Sailor's Holiday - Barry Gifford one sweaty afternoon in ensenada, jim thompson met flannery o'connor. the mutual attraction was immediate; they quickly retired to a local flophouse to bang it out. nine months later, a child was born: barry gifford. young barry inherited many of his parents' traits: from his prickly mom - a love of southern conversation and southern grotesquerie; from his laconic dad - a deep interest in how trashy, often deeply amoral sorts can get themselves involved with some heavy business. but the boy was also his own man, and instead of espousing the moralism of his mama or the nihilism of his daddy, he found his own path: to vividly illustrate the lives of low-lifes... but to stop just short of turning them into toxic aliens. give them healthy, sex-positive attitudes; give them amusingly quirky conversational tics! maybe even give them a happy ending. the world is scary and deadly - but it can be fun too!

the novel is a continuation of the adventures of Sailor and Lula, perhaps most famous as the protagonists of david lynch's bizarre extravaganza Wild at Heart. Sailor's Holiday is actually a collection of four interrelated novellas. despite how strong the violence and sadism can occasionally get, they are all rather lightweight and charming. they also introduce one of my new favorite characters, Sailor and Lula's sweet, fearless son - Pace Ripley. he's great. his character is central in two of the stories, once at around age 10 and then at age 15. this kid is a marvel under pressure, despite being involved in some sordid doings and being kidnapped two times by two different psychos. he keeps both his wits and his deadpan sensibility about him at all times. when we last hear of him, he is leading himalayan treks in nepal. despite his penchant for underage smoking and drinking, this is a son i'd be delighted to have.

"59° and Raining": the further adventures of scary-hot Perdita Durango and her new boyfriend Romeo Delarosa, as they embark on a bloody adventure full of kidnapping, ritual sacrifice, and placenta smuggling. this is the basis of the horrific film Dance with the Devil.

"Sailor's Holiday": Lula is busy raising little Pace and trying to find herself. Sailor finally gets out of jail. poor Pace gets kidnapped. hi-jinks ensue.

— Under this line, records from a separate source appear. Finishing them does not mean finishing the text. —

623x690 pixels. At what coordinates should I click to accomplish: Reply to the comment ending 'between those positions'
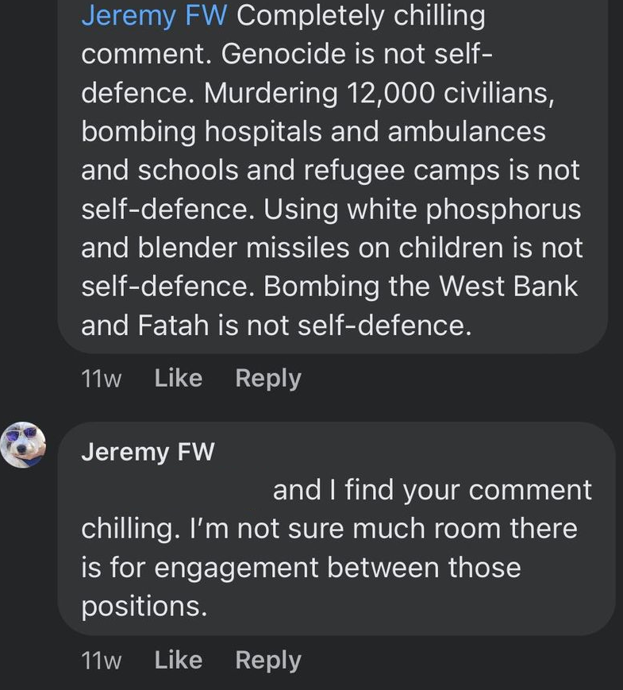pos(268,661)
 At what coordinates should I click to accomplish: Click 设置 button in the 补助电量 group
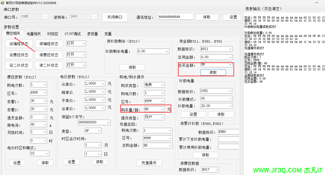pyautogui.click(x=193, y=115)
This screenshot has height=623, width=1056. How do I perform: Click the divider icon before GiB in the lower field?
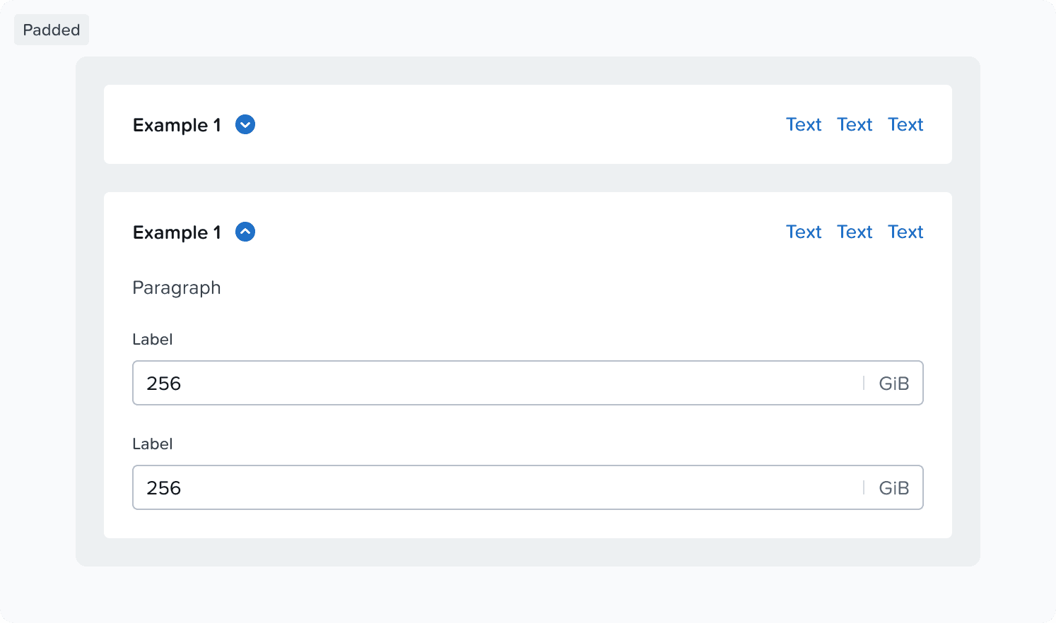click(x=862, y=487)
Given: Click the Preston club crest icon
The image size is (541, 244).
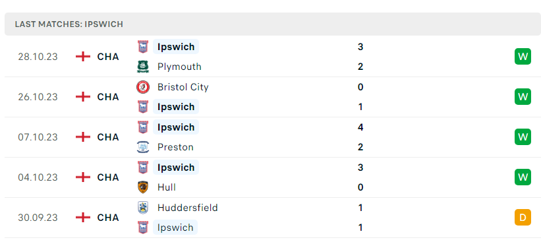Looking at the screenshot, I should [143, 147].
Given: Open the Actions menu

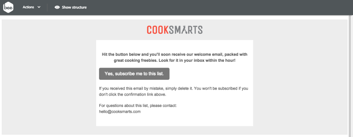Looking at the screenshot, I should click(31, 7).
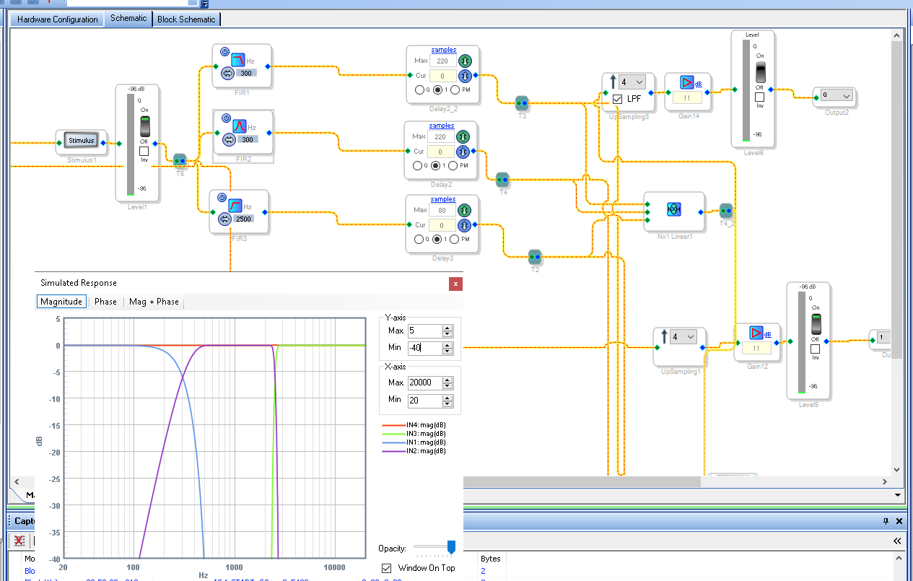Uncheck the LPF checkbox in UpSampling3
The height and width of the screenshot is (581, 913).
click(618, 99)
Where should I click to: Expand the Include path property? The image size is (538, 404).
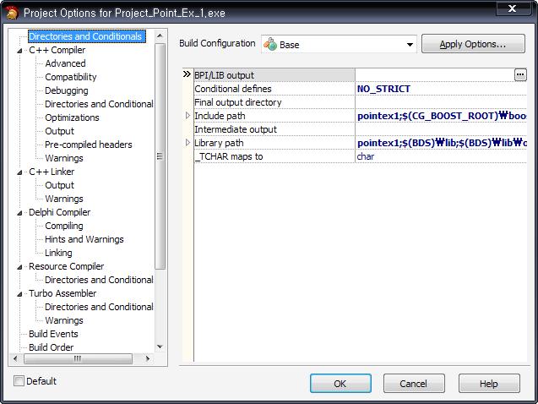(187, 116)
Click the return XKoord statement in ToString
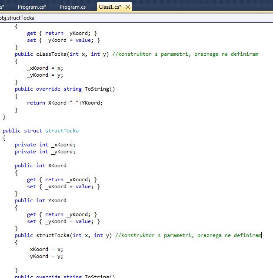The image size is (273, 278). pos(64,103)
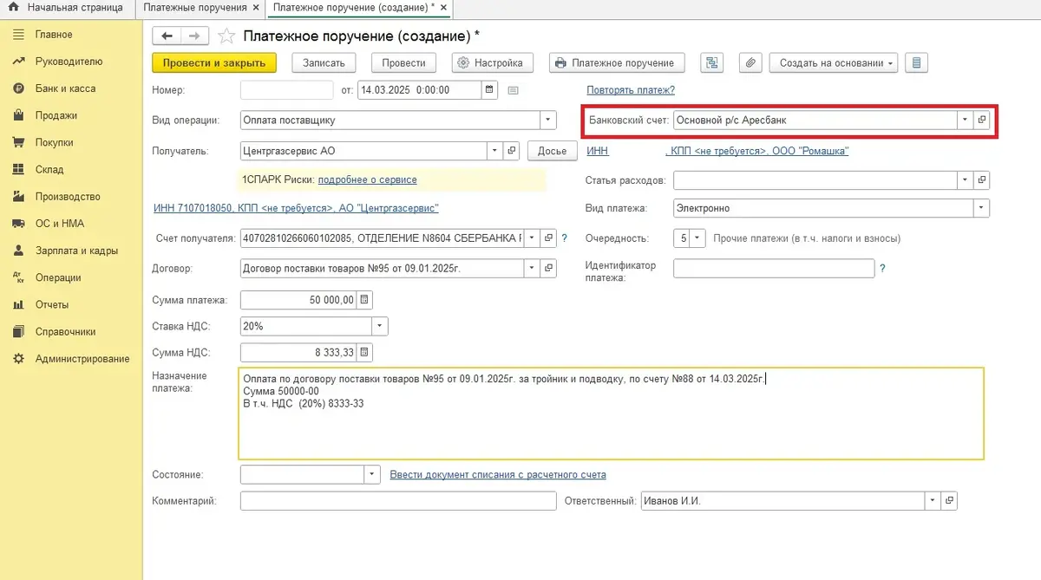Switch to the Платежные поручения tab
The width and height of the screenshot is (1041, 580).
coord(195,8)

"Sultans of Africa": Pace starts hanging out with the sketchy Rattler twins. Sailor is finding his job at a gator repellent factory to be a mite challenging. Lula gets slightly involved in the revivalism of Reverend Goodin Plenty. poor Pace gets kidnapped again.

"Consuelo's Kiss": Sailor and Lula take a road trip to celebrate Sailor's 50th birthday. in a parallel plot, intrepid jailbait Consuelo Whynot takes a road trip to visit her mystic lover Venus. rumination and bloodshed follow.

it is almost unimportant to give details of the novellas themselves. the main thing about gifford's writing is that it is digressive. have you ever seen the truffaut film Shoot The Piano Player? in the beginning, the protagonist comes across a nice fellow who proceeds to tell his interesting but totally random story of love lost. random guy disappears and has nothing whatsoever to do with the rest of the movie. well, the same thing goes for this novel. there are plots and central characters, sure, but on every page we mainly read the stories, gossip, tidbits, facts, and effluvia of other characters, their lives and the way those lives ended. Sailor's Holiday is completely digressive in its storytelling. although the writing style is stripped-down, it is not tightly paced by any means. the best way i can describe the experience is to say that it is like sitting on a porch drinking beers on a hot day with old friends or interesting new acquaintances, shooting the shit and telling stories about all the crazy people we've known and the crazy stories we've heard, tales full of gallows humor, caricature, sex, blood, death, marriage, family, life. a pleasant way to spend an afternoon!